>> begin STORED DATA

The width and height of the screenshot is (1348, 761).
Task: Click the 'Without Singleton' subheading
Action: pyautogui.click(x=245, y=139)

>> end STORED DATA
>> begin STORED DATA

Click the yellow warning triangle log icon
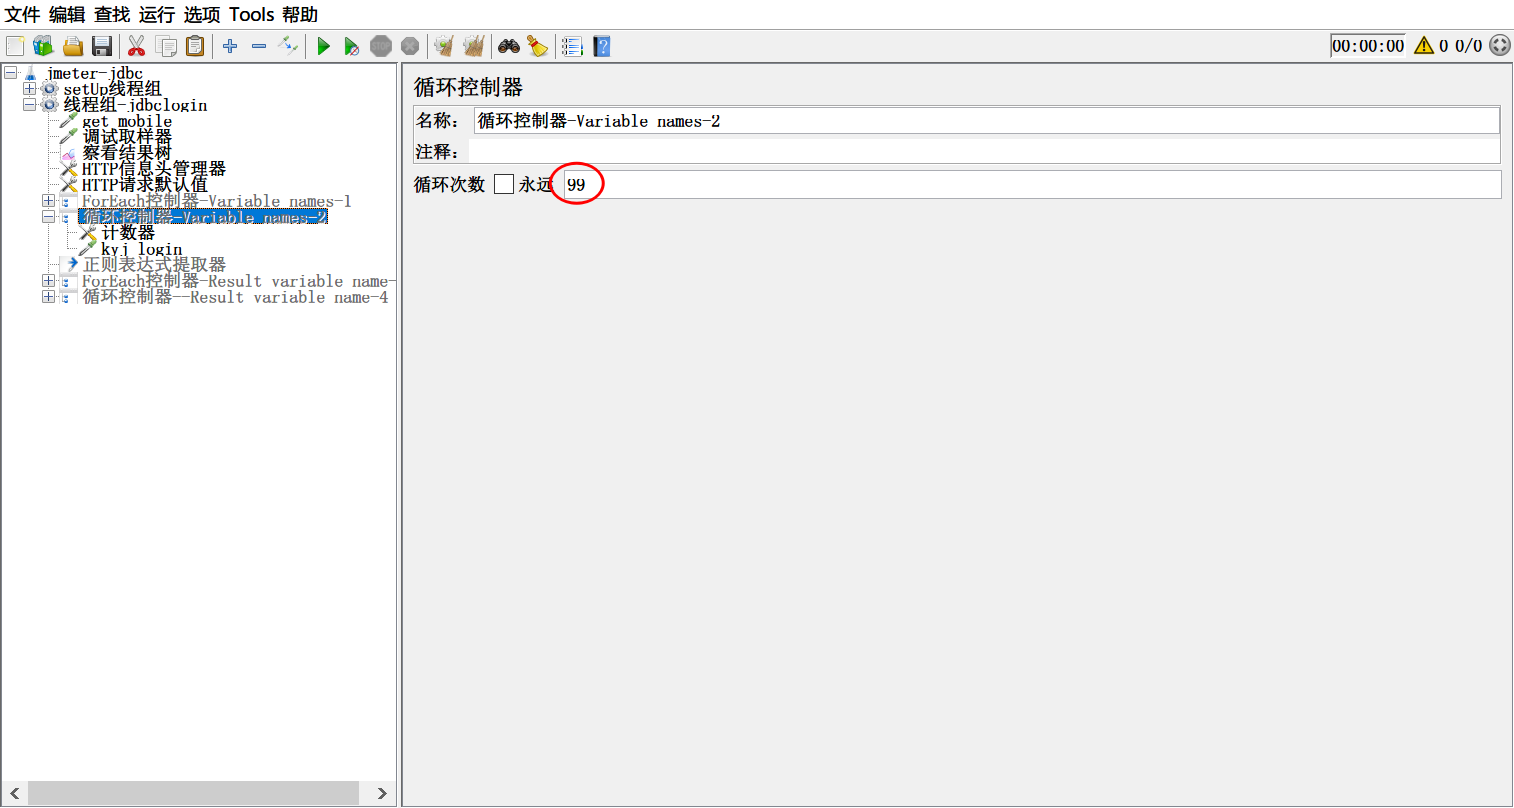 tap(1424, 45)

>> end STORED DATA
>> begin STORED DATA

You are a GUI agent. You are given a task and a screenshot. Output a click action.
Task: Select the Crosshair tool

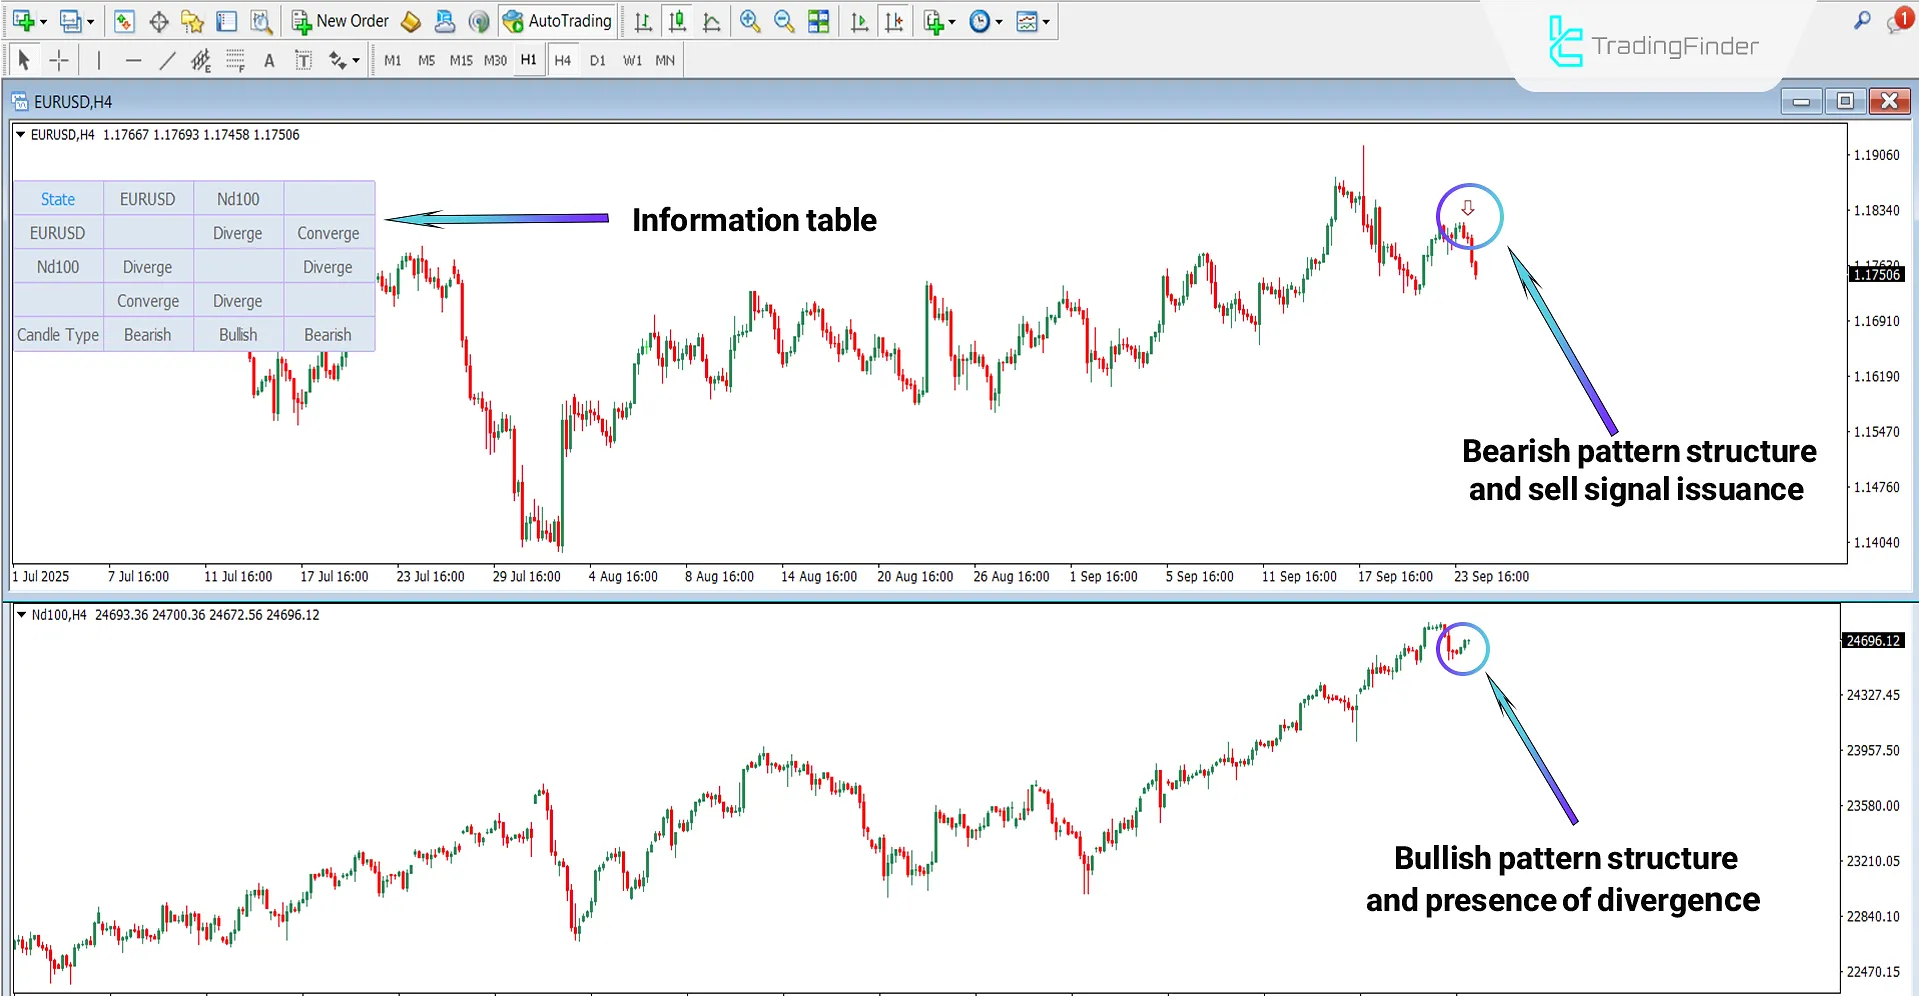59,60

>> end STORED DATA

_THE REQUEST_:
Write out, word for word, the lines from the one containing "The width and" through the one containing "Action: pyautogui.click(x=245, y=139)", both included.

_WORKED ANSWER_:
The width and height of the screenshot is (1348, 761).
Task: Click the 'Without Singleton' subheading
Action: pyautogui.click(x=245, y=139)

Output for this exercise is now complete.